> _Aim of the task_: Return the following lines and nothing else: the one holding "Task: Switch to the XGen shelf tab" and all those after it in the records below, unchanged, minus any pictures.

> _Task inputs_:
# # # #
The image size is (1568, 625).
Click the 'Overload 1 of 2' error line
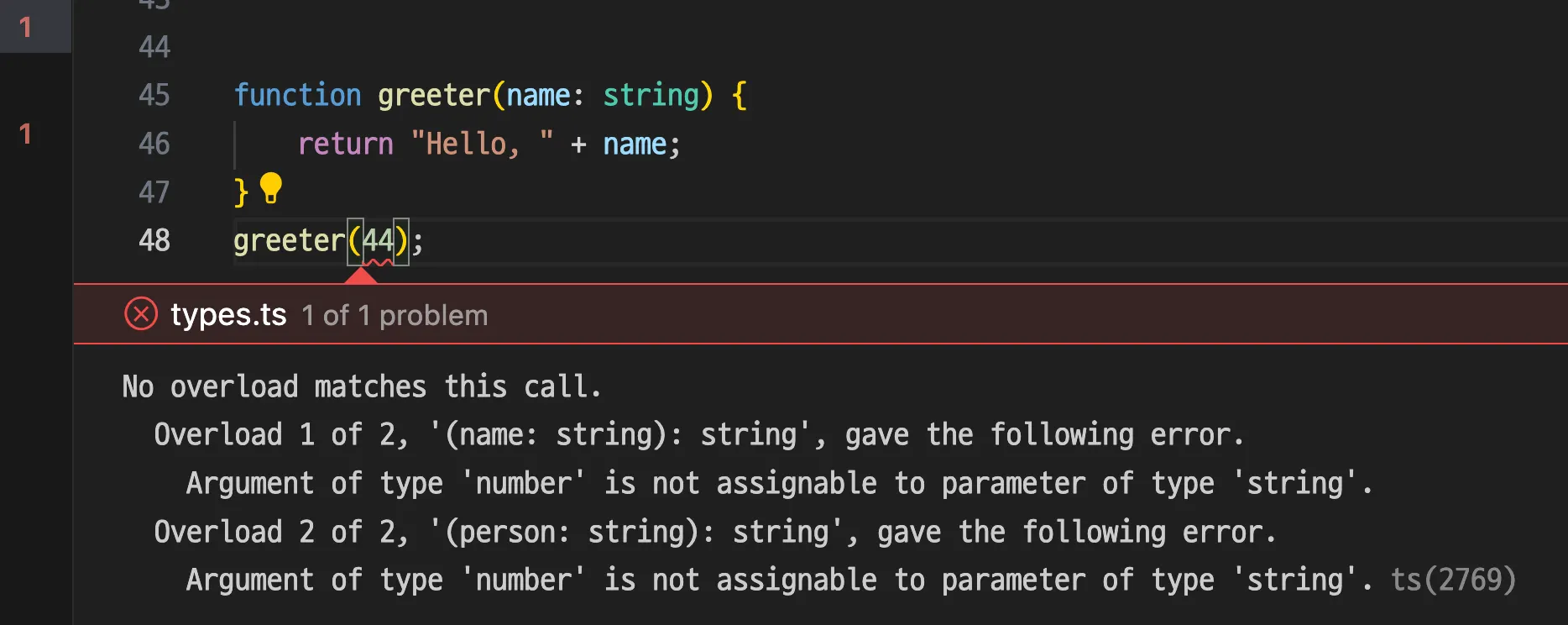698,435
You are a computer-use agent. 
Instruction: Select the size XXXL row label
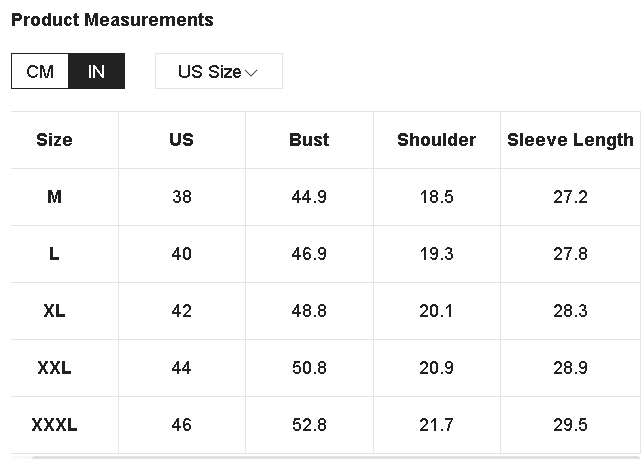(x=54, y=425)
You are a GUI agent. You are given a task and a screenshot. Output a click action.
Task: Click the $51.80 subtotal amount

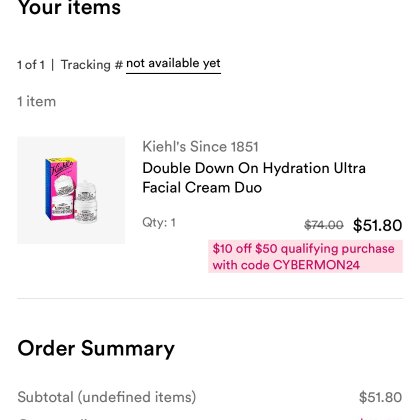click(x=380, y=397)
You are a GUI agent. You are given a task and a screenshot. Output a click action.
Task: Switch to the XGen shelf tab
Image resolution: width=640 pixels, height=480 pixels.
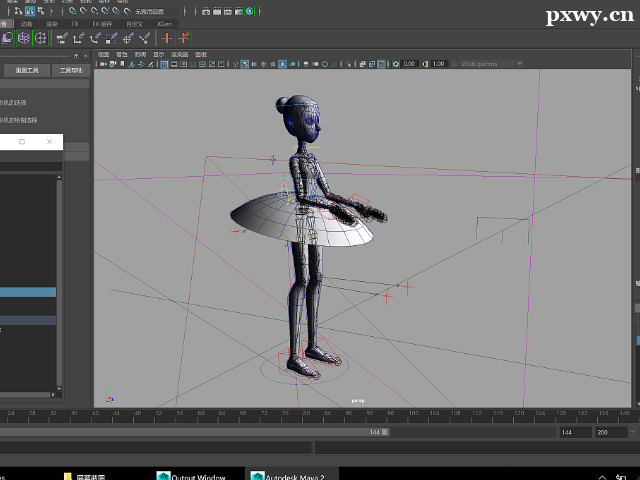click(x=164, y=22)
# # # #
> _Exercise response_:
Task: Switch to the XGen shelf tab
Image resolution: width=640 pixels, height=480 pixels.
click(x=164, y=22)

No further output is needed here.